ResultsMotivated.com

tt-rss: great project with high potential

<2023-12-31>

1. RSS

RSS is a minimal protocol that's so basic it doesn't suit anyone's needs. What you really need to use RSS fruitfully is something to solve the problem of syncing your RSS feeds across devices (at bare minimum.) There have been numerous attempts to sell a "managed RSS feed" over the years. I have no doubt that some of these products are worthy, but I'm not here to talk about them. Rather, I'm more interested in the free software project known as tt-rss. Fundamentally, tt-rss is a viable solution to the "Sync my RSS feeds across devices" problem that you can host yourself.

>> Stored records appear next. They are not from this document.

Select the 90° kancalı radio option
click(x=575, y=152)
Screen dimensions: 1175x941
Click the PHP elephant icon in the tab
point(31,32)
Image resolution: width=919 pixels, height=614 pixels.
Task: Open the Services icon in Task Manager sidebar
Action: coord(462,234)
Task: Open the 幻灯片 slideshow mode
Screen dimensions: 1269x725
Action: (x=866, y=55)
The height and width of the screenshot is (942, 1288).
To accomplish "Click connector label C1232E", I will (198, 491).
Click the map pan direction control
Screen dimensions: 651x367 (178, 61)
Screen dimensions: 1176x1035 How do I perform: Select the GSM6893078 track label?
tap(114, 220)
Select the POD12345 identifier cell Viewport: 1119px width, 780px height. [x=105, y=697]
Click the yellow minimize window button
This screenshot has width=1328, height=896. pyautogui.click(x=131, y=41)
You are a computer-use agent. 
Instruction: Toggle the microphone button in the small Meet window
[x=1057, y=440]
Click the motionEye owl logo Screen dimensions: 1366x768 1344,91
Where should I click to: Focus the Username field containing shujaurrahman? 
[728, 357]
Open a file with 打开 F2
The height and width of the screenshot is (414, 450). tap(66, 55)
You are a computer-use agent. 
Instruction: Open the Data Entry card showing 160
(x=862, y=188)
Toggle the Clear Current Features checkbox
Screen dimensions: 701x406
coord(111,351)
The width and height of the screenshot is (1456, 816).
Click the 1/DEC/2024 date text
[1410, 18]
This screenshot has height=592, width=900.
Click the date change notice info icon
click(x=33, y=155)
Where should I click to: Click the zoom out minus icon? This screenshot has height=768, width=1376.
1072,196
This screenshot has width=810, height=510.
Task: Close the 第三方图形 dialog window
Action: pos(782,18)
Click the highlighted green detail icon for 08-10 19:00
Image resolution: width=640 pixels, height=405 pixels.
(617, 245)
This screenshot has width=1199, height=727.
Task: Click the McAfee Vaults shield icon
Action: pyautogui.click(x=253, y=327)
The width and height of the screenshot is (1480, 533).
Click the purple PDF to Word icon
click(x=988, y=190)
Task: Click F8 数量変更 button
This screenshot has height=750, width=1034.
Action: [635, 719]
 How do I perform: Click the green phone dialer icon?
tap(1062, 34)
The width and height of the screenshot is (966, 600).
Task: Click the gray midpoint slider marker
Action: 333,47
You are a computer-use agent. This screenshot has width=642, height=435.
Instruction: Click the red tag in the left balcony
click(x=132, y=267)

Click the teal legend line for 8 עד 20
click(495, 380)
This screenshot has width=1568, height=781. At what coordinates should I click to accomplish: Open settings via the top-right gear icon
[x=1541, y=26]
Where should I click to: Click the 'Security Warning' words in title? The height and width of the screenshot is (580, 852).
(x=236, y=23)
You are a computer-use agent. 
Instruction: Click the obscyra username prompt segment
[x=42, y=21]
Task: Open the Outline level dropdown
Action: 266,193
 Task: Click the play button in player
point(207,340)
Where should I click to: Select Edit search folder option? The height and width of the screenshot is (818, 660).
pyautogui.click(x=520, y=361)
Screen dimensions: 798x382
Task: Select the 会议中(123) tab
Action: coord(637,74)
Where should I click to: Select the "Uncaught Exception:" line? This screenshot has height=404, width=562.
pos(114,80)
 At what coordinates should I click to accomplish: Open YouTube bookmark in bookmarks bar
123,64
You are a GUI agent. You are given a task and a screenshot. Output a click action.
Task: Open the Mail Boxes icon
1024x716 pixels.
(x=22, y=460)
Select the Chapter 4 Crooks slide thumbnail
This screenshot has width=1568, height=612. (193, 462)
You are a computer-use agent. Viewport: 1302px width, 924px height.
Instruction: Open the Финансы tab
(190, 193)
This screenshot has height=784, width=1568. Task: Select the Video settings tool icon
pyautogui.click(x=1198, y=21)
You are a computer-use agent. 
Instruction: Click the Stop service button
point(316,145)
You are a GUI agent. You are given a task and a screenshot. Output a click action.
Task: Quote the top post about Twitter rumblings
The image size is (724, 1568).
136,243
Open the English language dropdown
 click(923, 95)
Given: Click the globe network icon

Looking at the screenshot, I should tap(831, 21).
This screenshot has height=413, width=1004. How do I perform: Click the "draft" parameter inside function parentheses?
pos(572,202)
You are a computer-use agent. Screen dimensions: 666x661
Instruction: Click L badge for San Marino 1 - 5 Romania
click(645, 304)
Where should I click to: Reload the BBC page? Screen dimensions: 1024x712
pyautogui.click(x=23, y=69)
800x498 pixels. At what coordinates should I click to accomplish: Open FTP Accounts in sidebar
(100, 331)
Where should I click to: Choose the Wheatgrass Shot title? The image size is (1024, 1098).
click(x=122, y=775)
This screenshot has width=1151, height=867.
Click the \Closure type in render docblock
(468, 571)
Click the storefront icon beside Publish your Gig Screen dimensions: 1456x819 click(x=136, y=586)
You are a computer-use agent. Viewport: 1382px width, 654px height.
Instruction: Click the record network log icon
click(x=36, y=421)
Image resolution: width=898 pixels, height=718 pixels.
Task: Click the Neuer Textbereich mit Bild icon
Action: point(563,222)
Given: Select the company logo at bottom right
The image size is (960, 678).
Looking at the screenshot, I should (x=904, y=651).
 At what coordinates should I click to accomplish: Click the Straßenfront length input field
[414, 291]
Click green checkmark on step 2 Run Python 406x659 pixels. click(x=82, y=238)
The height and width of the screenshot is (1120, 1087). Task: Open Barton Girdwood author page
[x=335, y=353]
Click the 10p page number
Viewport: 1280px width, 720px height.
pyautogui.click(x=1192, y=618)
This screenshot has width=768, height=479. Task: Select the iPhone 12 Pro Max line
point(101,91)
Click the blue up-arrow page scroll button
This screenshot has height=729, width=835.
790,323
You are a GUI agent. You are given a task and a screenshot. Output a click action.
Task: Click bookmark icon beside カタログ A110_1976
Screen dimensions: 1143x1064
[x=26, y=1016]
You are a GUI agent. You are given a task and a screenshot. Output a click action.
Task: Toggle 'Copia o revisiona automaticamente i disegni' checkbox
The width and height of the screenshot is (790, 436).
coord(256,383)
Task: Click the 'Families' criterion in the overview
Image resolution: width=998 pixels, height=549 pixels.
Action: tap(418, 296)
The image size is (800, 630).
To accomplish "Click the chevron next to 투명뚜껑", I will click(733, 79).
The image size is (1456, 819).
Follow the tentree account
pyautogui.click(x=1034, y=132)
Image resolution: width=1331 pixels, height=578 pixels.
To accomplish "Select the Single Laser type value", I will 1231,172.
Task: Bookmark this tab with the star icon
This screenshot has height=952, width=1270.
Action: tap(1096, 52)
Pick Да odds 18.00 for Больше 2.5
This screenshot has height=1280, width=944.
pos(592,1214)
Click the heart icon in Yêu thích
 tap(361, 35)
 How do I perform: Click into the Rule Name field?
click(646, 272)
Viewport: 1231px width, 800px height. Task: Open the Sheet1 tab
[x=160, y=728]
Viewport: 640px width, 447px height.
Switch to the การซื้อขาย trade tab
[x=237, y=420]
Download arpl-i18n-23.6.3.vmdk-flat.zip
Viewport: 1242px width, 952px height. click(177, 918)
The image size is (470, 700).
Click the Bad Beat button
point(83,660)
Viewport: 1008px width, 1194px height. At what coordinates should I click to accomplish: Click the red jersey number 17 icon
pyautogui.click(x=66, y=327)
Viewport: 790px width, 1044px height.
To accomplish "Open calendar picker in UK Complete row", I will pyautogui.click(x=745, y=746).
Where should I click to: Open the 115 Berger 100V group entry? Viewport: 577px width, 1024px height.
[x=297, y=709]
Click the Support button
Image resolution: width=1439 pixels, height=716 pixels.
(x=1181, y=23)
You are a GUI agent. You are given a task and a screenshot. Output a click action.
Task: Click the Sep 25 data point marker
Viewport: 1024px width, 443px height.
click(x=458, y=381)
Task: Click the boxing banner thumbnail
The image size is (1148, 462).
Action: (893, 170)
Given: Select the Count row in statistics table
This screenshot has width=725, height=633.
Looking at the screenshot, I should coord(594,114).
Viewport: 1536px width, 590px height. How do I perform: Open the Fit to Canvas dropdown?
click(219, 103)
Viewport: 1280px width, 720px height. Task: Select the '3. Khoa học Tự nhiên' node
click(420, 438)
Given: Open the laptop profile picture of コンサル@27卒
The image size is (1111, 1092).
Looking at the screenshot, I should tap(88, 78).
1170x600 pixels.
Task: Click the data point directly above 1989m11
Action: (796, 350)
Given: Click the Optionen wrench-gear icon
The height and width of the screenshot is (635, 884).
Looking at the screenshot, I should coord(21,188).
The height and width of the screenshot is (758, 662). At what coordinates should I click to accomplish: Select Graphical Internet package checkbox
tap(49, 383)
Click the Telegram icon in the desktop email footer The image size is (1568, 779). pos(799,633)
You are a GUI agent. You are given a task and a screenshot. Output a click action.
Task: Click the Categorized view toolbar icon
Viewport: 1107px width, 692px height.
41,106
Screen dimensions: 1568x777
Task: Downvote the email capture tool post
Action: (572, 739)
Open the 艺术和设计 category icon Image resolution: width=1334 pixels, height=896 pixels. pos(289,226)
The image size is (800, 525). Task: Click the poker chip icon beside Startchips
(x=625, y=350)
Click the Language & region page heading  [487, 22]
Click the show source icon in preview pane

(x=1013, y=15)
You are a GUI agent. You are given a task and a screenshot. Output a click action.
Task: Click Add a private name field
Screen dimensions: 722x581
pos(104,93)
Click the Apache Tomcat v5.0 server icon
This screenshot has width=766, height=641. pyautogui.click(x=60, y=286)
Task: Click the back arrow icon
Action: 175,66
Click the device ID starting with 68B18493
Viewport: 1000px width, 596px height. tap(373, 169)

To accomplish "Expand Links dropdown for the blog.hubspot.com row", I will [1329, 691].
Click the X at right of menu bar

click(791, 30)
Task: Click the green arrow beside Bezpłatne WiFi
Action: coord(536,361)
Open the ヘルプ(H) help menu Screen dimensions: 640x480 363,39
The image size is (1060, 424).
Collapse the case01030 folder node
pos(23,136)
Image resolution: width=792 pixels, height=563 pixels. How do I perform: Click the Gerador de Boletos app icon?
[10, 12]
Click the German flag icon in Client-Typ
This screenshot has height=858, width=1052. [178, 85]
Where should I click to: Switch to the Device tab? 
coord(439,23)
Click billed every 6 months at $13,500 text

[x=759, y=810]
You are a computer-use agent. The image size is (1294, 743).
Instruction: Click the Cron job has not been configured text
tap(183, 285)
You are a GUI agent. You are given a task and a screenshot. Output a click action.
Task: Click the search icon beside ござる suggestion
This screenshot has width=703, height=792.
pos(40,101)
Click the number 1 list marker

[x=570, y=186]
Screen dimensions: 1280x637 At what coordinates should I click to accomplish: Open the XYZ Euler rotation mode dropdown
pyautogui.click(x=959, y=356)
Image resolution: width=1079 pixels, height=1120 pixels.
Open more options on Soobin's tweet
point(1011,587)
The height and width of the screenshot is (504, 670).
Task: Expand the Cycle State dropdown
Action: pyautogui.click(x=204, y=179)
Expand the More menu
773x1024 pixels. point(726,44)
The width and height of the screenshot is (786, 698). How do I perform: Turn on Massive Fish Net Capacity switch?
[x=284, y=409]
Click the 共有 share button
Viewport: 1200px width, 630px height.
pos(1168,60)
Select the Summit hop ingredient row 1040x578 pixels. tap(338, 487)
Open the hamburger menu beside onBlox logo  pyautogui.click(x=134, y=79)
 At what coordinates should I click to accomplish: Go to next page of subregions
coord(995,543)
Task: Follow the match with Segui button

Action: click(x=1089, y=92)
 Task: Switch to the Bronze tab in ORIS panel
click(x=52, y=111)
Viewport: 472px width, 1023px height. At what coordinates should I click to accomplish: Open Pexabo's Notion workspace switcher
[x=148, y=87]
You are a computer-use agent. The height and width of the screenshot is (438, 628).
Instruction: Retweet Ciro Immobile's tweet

tt-rss is an appealing project from my perspective because it puts valuable data in my hands. The role of broadly-defined "data science" in the world seems to be rapidly expanding right now. Personally, data science is definitely eating my life. I'm noticing that people who never had to care about data science before now care about the field of data science. It's coming not just for the nerds, but also non-technical/non-nerd type people. This is obvious and has been the trend for many years.

2. Requirements

Let's start off with "what do you want?"

  • Sync my RSS feeds across devices
    • I want to read the news on my phone or my computer.
  • Be free software
    • I like to own my own tools as much as possible
    • I have ideas for ways to script my RSS experience that I want to try
  • Have good reader apps
    • No ads, no bullshit, really needs to be usable

That's what I'm hoping to get out of tt-rss.

3. Hosting it

I'm hosting tt-rss on an AWS EC2 t3.micro instance for 10$ / month or something. I'm a cheapskate so this stings a little bit. The cost is one of the reasons why hosting an application yourself is sometimes viewed as "bad." I have come to think that this school of thought is misguided. As an engineer, I can tell you that I have to use AWS at my job, so it'll pay off for me to get good at hosting stuff anyway. My attitude is like "Just suck it up and accept The Cloud, because The Cloud is everywhere these days, and you need it to stay competitive." If the deployment blows up, cull the instance and start over.

No time to yell at the cloud

4. Is tt-rss good?

Yes. I say it's good, but not perfect.

The API is obtuse and overly complicated. However, I've been able to get around problems that I've had with the API by generating the OPML files that I want and then importing them.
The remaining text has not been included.